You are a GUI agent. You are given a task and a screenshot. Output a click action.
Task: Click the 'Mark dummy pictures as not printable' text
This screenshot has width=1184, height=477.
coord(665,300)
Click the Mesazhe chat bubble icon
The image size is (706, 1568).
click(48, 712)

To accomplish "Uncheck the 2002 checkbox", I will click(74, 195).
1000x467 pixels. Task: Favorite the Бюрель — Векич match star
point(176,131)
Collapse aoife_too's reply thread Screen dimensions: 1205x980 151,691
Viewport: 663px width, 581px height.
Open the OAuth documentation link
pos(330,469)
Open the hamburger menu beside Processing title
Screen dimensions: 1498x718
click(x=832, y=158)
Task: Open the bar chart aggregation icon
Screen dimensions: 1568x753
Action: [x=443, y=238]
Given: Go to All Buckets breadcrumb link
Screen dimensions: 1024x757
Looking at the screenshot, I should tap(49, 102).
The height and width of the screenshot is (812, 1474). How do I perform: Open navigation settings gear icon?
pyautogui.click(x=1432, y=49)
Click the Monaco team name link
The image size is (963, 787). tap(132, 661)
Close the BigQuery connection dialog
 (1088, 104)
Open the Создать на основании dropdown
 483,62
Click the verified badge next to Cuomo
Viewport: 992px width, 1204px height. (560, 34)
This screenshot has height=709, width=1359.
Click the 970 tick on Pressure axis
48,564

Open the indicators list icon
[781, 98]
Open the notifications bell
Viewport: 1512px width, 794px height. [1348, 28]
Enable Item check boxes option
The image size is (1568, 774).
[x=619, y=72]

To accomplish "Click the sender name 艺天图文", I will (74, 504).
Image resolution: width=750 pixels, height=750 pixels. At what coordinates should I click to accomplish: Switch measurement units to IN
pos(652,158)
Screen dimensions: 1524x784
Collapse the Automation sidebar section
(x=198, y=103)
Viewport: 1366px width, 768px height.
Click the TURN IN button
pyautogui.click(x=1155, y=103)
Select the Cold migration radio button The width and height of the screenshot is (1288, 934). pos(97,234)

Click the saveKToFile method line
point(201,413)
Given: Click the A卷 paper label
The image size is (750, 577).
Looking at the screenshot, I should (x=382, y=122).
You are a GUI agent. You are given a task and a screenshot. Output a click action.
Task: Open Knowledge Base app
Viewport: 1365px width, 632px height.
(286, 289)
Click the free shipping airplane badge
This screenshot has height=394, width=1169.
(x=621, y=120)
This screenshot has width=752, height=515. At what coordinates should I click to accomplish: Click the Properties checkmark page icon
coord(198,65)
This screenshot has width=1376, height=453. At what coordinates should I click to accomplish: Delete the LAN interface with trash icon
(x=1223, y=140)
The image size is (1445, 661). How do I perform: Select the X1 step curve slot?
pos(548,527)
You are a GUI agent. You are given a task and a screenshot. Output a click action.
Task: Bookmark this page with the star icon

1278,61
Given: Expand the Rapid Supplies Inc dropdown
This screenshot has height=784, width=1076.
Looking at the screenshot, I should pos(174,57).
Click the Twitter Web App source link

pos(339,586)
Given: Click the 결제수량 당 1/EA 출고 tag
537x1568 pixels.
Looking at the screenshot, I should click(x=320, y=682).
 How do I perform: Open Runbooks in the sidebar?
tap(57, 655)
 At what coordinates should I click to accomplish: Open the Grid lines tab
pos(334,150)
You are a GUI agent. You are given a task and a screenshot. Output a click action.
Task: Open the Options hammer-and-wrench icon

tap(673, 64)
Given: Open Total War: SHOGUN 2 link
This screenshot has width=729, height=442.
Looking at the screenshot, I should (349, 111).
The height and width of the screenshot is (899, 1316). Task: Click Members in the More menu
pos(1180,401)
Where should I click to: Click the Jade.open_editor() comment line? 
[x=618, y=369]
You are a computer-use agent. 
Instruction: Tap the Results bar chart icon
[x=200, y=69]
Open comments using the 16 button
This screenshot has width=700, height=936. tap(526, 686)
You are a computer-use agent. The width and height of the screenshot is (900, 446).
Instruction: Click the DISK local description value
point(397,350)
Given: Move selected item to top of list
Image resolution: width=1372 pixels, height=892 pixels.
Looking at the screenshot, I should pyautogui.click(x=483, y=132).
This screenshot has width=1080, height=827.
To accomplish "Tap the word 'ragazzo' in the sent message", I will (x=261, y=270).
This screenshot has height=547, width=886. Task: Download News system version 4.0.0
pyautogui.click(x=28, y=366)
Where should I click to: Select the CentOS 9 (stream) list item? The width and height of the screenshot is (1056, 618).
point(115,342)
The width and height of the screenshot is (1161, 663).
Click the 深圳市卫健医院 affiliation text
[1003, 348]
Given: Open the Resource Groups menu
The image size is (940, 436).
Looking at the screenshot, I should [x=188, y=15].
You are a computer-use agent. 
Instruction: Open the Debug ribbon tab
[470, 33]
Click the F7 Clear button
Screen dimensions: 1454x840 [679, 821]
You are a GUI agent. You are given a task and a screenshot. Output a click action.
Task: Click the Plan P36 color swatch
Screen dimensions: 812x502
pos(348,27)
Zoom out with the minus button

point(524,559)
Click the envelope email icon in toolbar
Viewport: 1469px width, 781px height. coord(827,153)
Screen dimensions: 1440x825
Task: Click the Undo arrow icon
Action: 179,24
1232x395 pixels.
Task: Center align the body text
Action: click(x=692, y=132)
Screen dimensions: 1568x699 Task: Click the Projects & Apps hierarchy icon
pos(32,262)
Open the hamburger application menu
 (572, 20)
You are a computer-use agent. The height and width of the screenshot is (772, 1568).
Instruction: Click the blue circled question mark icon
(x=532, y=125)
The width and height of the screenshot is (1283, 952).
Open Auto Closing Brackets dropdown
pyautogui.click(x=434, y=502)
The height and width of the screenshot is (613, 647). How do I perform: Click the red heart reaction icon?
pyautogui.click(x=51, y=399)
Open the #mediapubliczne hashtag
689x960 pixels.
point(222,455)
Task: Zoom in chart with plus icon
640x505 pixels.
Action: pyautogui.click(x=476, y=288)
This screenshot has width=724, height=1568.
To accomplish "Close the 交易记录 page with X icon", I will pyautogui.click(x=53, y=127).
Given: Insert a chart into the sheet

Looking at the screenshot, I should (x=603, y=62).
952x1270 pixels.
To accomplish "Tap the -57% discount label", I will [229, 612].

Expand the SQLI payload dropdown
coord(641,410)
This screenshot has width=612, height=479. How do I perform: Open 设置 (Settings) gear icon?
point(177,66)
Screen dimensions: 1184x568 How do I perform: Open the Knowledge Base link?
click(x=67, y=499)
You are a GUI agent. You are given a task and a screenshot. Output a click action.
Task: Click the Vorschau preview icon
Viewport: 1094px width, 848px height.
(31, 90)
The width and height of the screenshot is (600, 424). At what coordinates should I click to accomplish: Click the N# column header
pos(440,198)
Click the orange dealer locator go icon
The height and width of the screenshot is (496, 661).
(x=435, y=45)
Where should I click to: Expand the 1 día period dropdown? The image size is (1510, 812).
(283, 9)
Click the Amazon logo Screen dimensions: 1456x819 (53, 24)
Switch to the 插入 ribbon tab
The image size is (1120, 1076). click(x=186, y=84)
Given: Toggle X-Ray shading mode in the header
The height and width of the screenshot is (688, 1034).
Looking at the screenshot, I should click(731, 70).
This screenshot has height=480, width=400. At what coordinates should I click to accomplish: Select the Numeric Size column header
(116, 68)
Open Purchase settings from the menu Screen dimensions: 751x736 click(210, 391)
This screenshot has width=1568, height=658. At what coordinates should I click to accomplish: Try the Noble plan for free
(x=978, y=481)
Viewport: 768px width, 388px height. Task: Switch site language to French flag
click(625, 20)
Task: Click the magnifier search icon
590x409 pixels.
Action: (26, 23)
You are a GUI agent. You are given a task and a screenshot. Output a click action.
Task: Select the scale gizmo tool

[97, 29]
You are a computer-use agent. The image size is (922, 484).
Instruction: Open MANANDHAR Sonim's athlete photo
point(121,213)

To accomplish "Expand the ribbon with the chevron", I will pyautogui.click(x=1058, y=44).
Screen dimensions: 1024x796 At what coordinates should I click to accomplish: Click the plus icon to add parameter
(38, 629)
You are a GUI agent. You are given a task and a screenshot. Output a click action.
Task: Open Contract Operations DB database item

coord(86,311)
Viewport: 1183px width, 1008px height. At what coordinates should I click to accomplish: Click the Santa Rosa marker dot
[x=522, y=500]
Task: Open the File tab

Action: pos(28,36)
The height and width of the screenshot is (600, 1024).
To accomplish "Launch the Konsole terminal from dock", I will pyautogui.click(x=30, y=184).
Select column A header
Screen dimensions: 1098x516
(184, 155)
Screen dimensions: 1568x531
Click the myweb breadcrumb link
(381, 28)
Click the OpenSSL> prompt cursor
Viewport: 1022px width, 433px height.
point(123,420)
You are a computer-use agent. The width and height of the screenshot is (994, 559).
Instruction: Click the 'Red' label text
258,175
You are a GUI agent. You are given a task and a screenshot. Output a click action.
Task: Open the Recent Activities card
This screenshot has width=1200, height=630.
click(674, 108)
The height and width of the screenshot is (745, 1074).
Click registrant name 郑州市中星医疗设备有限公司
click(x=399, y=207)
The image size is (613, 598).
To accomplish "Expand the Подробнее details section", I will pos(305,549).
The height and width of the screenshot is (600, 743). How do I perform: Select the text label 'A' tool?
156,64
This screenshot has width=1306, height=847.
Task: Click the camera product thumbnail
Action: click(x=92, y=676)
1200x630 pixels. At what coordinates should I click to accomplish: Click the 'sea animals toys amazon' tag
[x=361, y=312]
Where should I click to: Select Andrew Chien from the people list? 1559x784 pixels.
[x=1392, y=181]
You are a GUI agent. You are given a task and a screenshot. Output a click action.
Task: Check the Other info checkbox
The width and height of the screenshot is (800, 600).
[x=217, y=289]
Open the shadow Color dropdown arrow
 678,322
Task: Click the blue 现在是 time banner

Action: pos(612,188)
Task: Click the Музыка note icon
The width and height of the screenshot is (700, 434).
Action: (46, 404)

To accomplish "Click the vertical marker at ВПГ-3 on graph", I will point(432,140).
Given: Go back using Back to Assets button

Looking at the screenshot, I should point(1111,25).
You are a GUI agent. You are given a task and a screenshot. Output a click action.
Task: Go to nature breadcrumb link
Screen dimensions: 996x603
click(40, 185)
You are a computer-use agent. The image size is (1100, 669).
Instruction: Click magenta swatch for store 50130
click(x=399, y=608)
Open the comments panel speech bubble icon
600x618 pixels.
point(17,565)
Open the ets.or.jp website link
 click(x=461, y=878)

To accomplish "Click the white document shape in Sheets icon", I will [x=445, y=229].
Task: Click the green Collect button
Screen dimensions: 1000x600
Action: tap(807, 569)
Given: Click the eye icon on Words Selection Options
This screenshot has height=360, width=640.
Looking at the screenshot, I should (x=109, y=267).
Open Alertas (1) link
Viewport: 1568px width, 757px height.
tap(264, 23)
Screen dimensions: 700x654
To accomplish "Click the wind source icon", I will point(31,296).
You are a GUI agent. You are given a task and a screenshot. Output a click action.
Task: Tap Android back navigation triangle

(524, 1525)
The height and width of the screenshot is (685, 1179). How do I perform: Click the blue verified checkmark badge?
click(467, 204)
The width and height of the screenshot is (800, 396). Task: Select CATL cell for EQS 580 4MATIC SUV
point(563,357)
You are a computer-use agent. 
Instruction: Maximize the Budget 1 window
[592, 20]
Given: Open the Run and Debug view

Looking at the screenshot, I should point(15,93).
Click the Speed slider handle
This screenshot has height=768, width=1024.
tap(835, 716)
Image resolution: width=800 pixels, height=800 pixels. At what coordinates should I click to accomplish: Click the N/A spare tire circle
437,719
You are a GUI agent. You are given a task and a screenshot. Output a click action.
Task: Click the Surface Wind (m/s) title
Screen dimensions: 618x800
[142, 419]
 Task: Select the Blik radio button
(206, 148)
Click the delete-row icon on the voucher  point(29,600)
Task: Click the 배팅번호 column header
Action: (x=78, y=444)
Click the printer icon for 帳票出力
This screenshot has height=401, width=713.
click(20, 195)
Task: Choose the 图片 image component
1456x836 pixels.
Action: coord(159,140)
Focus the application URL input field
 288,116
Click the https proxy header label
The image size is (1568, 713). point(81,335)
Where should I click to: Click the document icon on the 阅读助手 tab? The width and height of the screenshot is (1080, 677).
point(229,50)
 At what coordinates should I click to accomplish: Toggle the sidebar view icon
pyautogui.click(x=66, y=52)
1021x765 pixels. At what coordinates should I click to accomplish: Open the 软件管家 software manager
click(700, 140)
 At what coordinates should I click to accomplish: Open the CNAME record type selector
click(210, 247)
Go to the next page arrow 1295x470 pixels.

#### Your task:
The listing above holds a line with "You are a computer-use agent. The image size is (1100, 669)." and a line with "Task: Choose the 图片 image component". Print the stretch from the first through the second, exactly and alone.

#### Response box:
You are a computer-use agent. The image size is (1100, 669).
Instruction: Click magenta swatch for store 50130
click(x=399, y=608)
Open the comments panel speech bubble icon
600x618 pixels.
point(17,565)
Open the ets.or.jp website link
 click(x=461, y=878)

To accomplish "Click the white document shape in Sheets icon", I will [x=445, y=229].
Task: Click the green Collect button
Screen dimensions: 1000x600
Action: tap(807, 569)
Given: Click the eye icon on Words Selection Options
This screenshot has height=360, width=640.
Looking at the screenshot, I should (x=109, y=267).
Open Alertas (1) link
Viewport: 1568px width, 757px height.
tap(264, 23)
Screen dimensions: 700x654
To accomplish "Click the wind source icon", I will point(31,296).
You are a GUI agent. You are given a task and a screenshot. Output a click action.
Task: Tap Android back navigation triangle

(524, 1525)
The height and width of the screenshot is (685, 1179). How do I perform: Click the blue verified checkmark badge?
click(467, 204)
The width and height of the screenshot is (800, 396). Task: Select CATL cell for EQS 580 4MATIC SUV
point(563,357)
You are a computer-use agent. 
Instruction: Maximize the Budget 1 window
[592, 20]
Given: Open the Run and Debug view

Looking at the screenshot, I should point(15,93).
Click the Speed slider handle
This screenshot has height=768, width=1024.
tap(835, 716)
Image resolution: width=800 pixels, height=800 pixels. At what coordinates should I click to accomplish: Click the N/A spare tire circle
437,719
You are a GUI agent. You are given a task and a screenshot. Output a click action.
Task: Click the Surface Wind (m/s) title
Screen dimensions: 618x800
[142, 419]
 Task: Select the Blik radio button
(206, 148)
Click the delete-row icon on the voucher  point(29,600)
Task: Click the 배팅번호 column header
Action: (x=78, y=444)
Click the printer icon for 帳票出力
This screenshot has height=401, width=713.
click(20, 195)
Task: Choose the 图片 image component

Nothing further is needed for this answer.